Bapanas Beberkan Jurus Stabilkan Harga Pangan pada 2026

Bisnis.com, JAKARTA — Badan Pangan Nasional (Bapanas) akan melanjutkan program operasi pasar untuk menstabilkan harga pangan pada 2026. Salah satu langkah yang bakal dilakukan ialah dengan menyalurkan beras Stabilisasi Pasokan dan Harga Pangan (SPHP).

Kepala Bapanas Menteri Pertanian (Mentan) Andi Amran Sulaiman menyatakan bahwa pihaknya menargetkan penyaluran beras SPHP 1,2 juta ton pada tahun depan, diiringi target penyaluran SPHP jagung sebesar 250.000 ton, SPHP kedelai sebanyak 100.000 ton hingga beras bantuan pangan 1 juta ton.

“Langkah penurunan harga beras dilakukan melalui intervensi terpadu mulai dari operasi pasar penyaluran beras SPHP, bantuan pangan penguatan distribusi, cadangan pangan daerah, hingga pengawasan di lapangan,” kata Amran dalam rapat dengar pendapat dengan Komisi IV DPR RI di Jakarta, Senin (24/11/2025).

Sepanjang dua bulan terakhir menjabat Kepala Bapanas, dia menyebut kenaikan harga eceran tertinggi (HET) beras telah berangsur berkurang dari semula 200 kabupaten/kota menjadi 48 kabupaten/kota.

Menurut Amran, di berbagai lokasi tersebut, pihaknya telah menurunkan tim terpadu untuk menurunkan harga pangan beras.

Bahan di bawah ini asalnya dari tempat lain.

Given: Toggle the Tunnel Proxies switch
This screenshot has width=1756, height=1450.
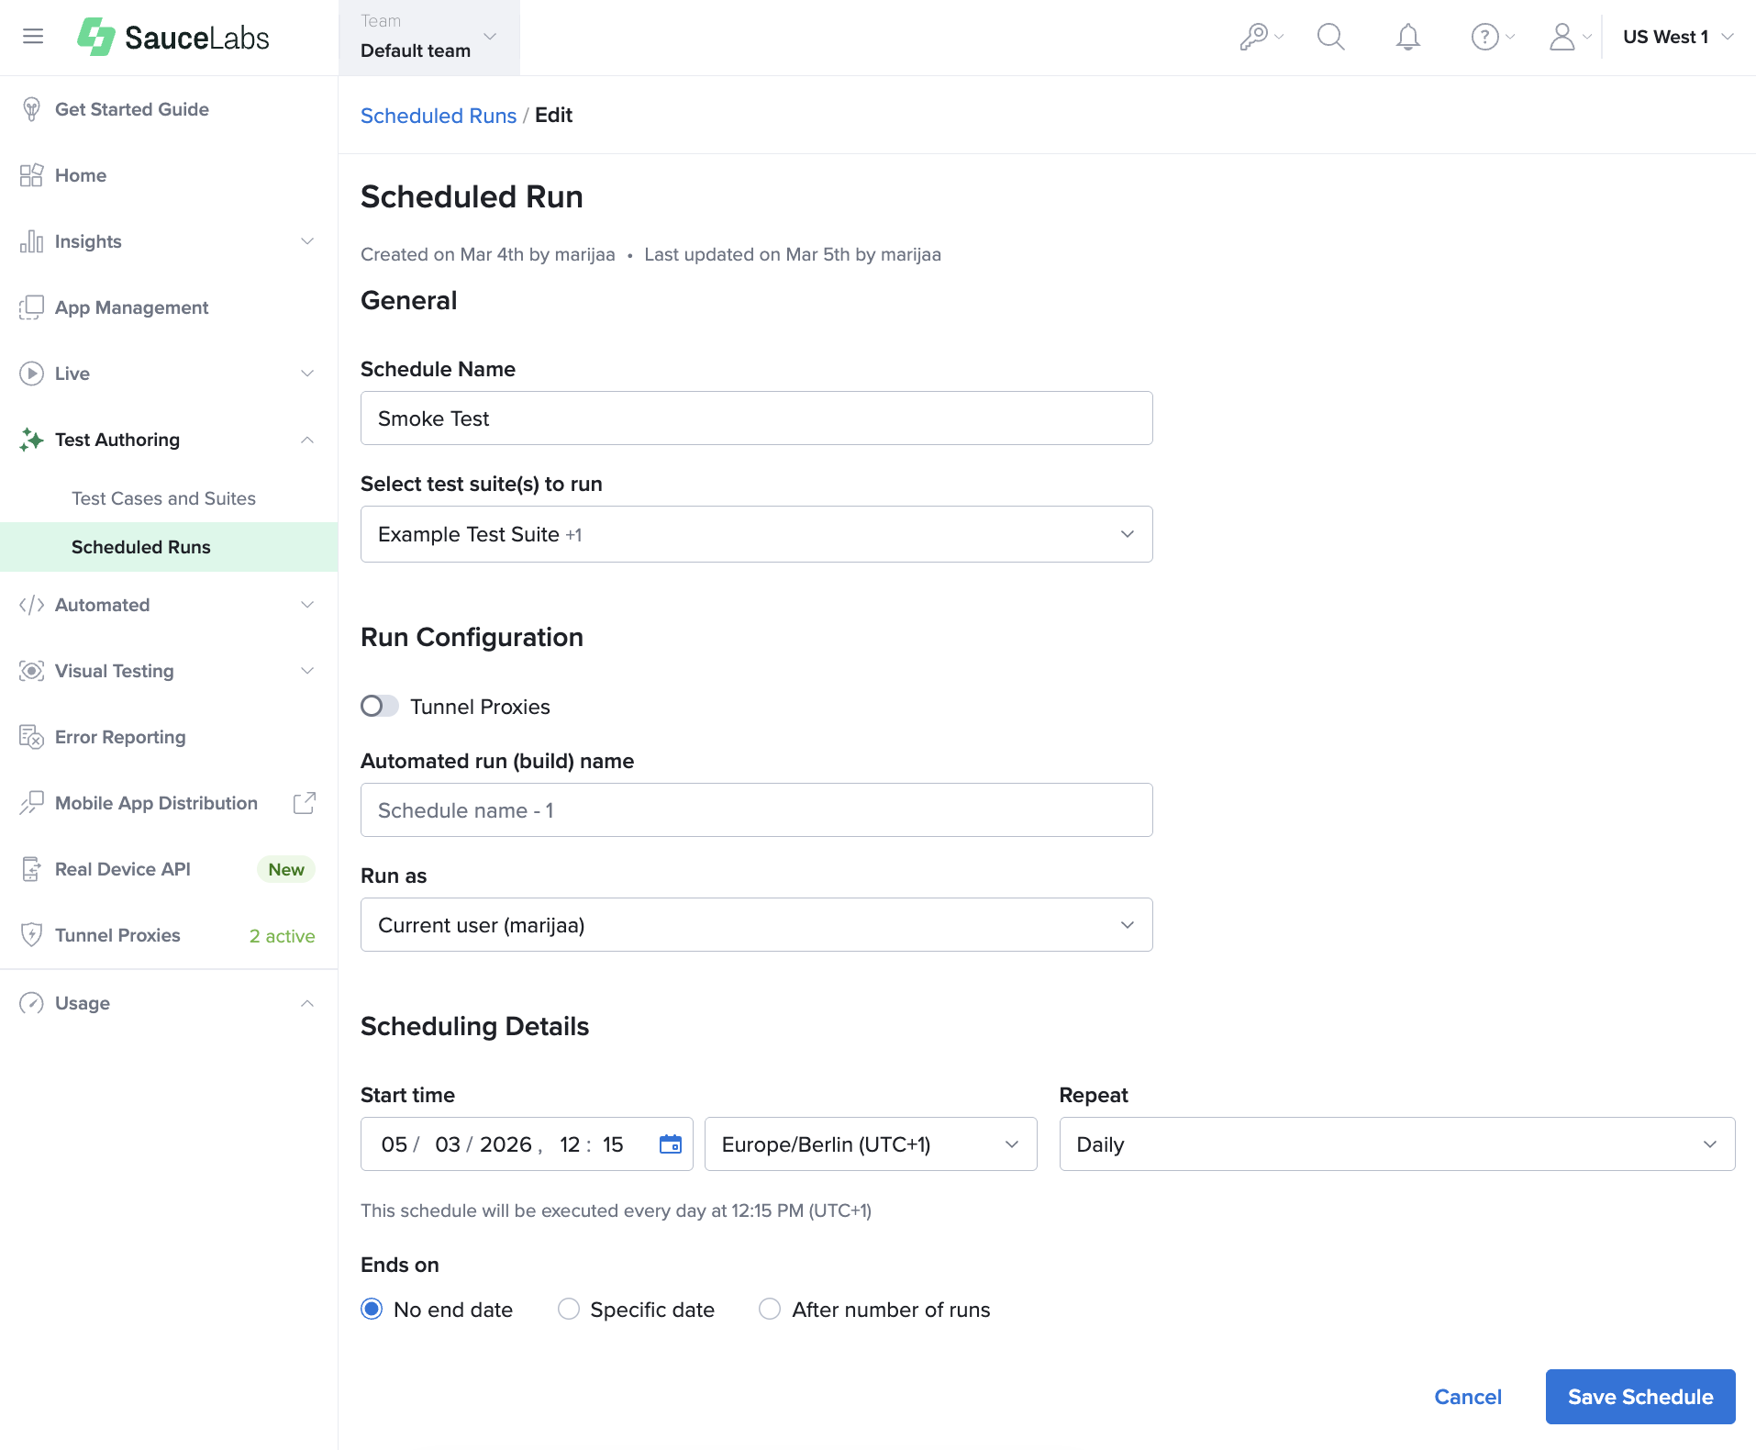Looking at the screenshot, I should pos(379,706).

Hasilnya, dia menyebut terjadi deflasi pada September dan Oktober lalu.

Sementara itu, dia melaporkan penyaluran beras SPHP per 21 November 2025 telah mencapai 662.000 ton dan akan dilaksanakan hingga mencapai target 1,5 juta ton sampai akhir tahun nanti.

Dia juga menyampaikan perkembangan penyaluran bantuan pangan beras periode Juni–Juli sebesar 99,99% dari total 365.541 ton.

“Gerakan pangan murah sudah dilaksanakan di 11.142 kali di 514 kabupaten dan 36 provinsi,” ujar Amran.

Dalam perkembangan sebelumnya, pengamat pertanian dari Center of Reform on Economics (Core) Indonesia Eliza Mardian mengingatkan potensi gejolak harga beras kembali meningkat jelang akhir tahun hingga awal 2026 mendatang.

Eliza menilai penurunan harga beras saat ini lebih disebabkan oleh efek panen gadu yang menyebabkan kelebihan suplai secara temporer, bukan karena perbaikan mendasar dalam tata kelola pangan nasional.

“Secara bulanan turun, tapi kalau secara tahunan tetap naik juga 5,83% di tingkat penggilingan, 5,54% di grosir, dan harga itu tetap di atas HET,” kata Eliza kepada Bisnis, Senin (6/10/2025).